Submitted to: Journal of Irrigation and Drainage Engineering
Publication Type: Peer Reviewed Journal
Publication Acceptance Date: 12/28/2023
Publication Date: 5/14/2024
Citation: Bautista, E., Lazarovitch, N. 2024. Accounting for interference effects in furrow infiltration with moment analysis. Journal of Irrigation and Drainage Engineering. 150(4). Article 04024012. https://doi.org/10.1061/JIDEDH.IRENG-10043.
DOI: https://doi.org/10.1061/JIDEDH.IRENG-10043

Interpretive Summary: Hydraulic studies of furrow irrigation systems typically model infiltration empirically, as a one-dimensional flow process, even though the actual flow is two-dimensional. Those studies assume that the water distributes uniformly across the furrow spacing and ignore the potential merging of neighboring water plumes, a process identified herein as interference. Interference reduces infiltration rates and, thus, compromises the accuracy of furrow irrigation studies. Use of the two-dimensional porous media flow equations is desirable for modeling infiltration interference in furrow irrigation but such an approach is computationally expensive and prone to numerical incidents. A simulation study was conducted to identify conditions under which furrow interference can develop, to quantify its impact on infiltration rates, and to develop an approximate modeling approach. A statistical technique, moment analysis, was used to quantify the horizontal expansion of the water plumes. Statistics were developed for unconstrained and constrained plumes for different flow geometry configurations and soil factors. Interference is less likely to be experienced under typical irrigation condition in soils with relatively high sand contents, and the impact on infiltration rates can be expected to be small. Interference is more likely in soils with high silt content and, under the range of conditions studied, can reduce infiltration rates by 30 percent or more. For any given set of flow geometry and soil conditions, interference effects can be predicted from the potential expansion of an unimpeded plume relative to the ultimate lateral expansion of the constrained plume. This concept was used to modify an existing semi-physical furrow infiltration model. The model produces reasonably accurate infiltration predictions in comparison with solutions of the two-dimensional equations of porous-media flow. Hence, it is of value for practical irrigation studies. The approach will be added to the WinSRFR software package developed by ARS. This information is of interest to users and developers of surface irrigation models, and to researchers of infiltration processes.
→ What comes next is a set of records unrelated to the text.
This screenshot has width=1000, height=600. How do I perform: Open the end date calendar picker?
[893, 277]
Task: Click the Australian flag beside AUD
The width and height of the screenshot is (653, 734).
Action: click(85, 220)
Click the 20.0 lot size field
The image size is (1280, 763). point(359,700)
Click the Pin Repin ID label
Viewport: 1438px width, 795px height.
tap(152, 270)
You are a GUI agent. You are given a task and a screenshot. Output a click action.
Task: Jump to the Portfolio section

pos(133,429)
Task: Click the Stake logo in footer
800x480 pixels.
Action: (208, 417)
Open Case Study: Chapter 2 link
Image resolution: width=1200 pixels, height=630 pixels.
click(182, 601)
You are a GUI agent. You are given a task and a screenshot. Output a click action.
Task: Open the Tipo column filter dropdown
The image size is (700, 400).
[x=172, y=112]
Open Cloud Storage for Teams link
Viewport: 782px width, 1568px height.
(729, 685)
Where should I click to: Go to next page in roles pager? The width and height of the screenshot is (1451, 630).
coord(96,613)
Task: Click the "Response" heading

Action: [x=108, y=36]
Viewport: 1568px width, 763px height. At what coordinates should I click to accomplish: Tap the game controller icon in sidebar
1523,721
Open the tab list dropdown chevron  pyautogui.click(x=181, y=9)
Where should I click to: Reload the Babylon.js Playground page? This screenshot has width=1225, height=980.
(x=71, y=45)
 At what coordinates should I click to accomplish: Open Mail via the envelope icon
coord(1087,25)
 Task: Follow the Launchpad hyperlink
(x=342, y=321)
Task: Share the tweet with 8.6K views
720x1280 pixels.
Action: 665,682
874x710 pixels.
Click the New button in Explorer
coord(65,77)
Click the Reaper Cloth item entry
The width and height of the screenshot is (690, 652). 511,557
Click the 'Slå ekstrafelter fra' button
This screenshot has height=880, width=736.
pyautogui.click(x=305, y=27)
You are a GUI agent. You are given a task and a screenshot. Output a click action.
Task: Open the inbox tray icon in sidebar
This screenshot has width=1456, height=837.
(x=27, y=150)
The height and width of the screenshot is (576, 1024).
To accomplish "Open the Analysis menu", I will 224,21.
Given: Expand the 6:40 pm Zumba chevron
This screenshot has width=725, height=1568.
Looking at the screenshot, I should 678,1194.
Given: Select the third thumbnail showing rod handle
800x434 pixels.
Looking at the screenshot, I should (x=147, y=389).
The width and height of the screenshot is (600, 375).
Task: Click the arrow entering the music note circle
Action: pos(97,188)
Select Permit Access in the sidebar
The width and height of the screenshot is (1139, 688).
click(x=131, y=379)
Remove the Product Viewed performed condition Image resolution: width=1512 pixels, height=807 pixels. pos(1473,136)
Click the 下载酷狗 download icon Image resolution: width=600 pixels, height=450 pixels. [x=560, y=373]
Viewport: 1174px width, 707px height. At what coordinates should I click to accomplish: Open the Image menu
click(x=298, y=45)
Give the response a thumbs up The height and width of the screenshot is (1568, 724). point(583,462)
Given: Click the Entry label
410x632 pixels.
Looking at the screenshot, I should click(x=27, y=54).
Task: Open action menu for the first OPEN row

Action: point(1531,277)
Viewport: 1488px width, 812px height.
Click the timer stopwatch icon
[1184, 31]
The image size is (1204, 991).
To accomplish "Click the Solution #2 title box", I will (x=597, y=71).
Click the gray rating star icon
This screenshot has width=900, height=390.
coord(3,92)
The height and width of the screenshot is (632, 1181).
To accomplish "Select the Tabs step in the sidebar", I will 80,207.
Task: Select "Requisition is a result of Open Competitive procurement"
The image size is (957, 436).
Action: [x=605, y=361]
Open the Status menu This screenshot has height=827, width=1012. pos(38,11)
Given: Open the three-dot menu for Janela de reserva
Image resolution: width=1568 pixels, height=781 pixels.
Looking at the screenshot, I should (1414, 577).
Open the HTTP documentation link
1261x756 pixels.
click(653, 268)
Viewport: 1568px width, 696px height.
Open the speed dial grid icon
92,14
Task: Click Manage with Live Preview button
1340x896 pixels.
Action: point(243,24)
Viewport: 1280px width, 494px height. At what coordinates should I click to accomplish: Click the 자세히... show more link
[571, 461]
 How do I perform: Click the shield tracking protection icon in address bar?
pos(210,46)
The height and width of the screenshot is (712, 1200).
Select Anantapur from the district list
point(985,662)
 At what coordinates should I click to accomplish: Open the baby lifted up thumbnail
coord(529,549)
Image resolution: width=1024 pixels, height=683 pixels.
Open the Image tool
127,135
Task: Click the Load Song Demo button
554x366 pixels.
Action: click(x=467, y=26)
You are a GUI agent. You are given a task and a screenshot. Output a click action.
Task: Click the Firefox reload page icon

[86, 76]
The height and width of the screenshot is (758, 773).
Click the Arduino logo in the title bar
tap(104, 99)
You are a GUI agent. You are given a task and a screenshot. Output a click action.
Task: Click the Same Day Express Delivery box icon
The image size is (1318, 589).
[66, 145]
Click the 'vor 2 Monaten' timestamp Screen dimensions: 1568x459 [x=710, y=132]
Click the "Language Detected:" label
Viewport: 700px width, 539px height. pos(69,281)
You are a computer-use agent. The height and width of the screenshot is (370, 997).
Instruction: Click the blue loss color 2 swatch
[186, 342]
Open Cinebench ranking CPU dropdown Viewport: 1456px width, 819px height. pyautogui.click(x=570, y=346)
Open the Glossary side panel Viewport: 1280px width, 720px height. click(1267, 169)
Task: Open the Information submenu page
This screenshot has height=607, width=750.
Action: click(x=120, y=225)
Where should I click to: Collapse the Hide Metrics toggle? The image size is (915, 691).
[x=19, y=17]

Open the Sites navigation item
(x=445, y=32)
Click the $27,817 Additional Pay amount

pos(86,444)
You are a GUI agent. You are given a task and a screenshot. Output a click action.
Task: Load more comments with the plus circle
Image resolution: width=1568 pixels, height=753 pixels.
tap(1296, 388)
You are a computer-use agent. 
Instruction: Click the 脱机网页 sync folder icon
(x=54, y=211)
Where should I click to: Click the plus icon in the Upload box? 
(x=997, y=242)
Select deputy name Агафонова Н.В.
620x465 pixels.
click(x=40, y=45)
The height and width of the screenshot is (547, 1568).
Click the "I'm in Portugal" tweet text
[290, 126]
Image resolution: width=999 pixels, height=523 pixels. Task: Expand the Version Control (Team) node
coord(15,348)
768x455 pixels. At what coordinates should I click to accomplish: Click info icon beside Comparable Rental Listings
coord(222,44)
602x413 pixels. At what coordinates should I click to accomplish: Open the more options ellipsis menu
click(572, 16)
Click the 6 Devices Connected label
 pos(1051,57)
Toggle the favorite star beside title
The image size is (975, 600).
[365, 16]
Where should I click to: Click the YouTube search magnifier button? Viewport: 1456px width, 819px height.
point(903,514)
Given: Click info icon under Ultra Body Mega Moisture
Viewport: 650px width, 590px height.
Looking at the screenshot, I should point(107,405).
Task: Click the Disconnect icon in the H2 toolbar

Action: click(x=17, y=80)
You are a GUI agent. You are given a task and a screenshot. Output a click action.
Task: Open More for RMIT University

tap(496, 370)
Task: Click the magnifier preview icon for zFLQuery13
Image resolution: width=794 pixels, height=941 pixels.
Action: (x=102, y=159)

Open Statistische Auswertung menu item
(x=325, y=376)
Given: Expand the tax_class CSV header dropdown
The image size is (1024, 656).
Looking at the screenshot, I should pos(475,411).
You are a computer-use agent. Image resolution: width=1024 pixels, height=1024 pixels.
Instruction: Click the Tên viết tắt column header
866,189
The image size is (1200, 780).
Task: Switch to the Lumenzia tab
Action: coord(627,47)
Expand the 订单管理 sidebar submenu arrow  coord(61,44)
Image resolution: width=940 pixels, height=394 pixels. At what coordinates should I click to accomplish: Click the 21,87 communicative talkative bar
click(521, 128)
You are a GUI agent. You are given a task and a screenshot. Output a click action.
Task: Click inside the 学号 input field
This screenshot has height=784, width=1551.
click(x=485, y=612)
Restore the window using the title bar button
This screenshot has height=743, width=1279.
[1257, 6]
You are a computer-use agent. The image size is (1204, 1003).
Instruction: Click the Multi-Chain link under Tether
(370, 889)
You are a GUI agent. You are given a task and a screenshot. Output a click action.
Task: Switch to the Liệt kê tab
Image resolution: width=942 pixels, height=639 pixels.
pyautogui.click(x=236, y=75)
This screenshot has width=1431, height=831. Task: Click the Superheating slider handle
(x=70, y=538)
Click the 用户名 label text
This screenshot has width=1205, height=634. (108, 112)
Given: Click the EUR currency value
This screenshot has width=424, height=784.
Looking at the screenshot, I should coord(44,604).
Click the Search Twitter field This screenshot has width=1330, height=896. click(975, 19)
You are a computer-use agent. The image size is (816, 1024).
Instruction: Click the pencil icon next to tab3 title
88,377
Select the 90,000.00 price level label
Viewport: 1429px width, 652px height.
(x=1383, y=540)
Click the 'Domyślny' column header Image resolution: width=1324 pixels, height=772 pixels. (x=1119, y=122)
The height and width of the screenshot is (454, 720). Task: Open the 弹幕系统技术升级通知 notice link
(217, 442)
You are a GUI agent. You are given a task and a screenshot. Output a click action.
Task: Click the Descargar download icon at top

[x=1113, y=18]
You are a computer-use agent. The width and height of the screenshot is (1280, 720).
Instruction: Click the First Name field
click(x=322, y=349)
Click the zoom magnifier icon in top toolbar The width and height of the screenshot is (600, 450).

Technical Abstract: The problem of interference in furrow infiltration was examined. Interference results from the merging of the wetting plumes of neighboring furrows and reduces infiltration rates. The goal was to modify to an existing semi-physical model of furrow infiltration to account for interference effects. Moment analysis was used to characterize the transverse spread, measured in standard deviation units, of a constrained furrow infiltration plume relative to an unconstrained one. For any combination of furrow spacing, boundary conditions, initial conditions, and/or soil hydraulic properties, the ultimate value of the standard deviation in the horizontal direction of a constrained plume is given by the furrow semi-width divided by the constant 1.7. This constant can be related to an ellipse of infiltrated water for an unconstrained water plume, computed under the same initial and upper boundary conditions, of the same width as the furrow spacing of the constrained plume. The onset of interference can be predicted from this relationship and the reduction in infiltration rate can be quantified from the growth of the wetting plume of the unfettered plume relative to the constrained one as a function of infiltration volume per unit length. These concepts were used to modify the lateral flow component of the existing semi-physical furrow infiltration model. The modified model predicts infiltration with reasonable accuracy in comparison with solutions computed with the two-dimensional Richards equation.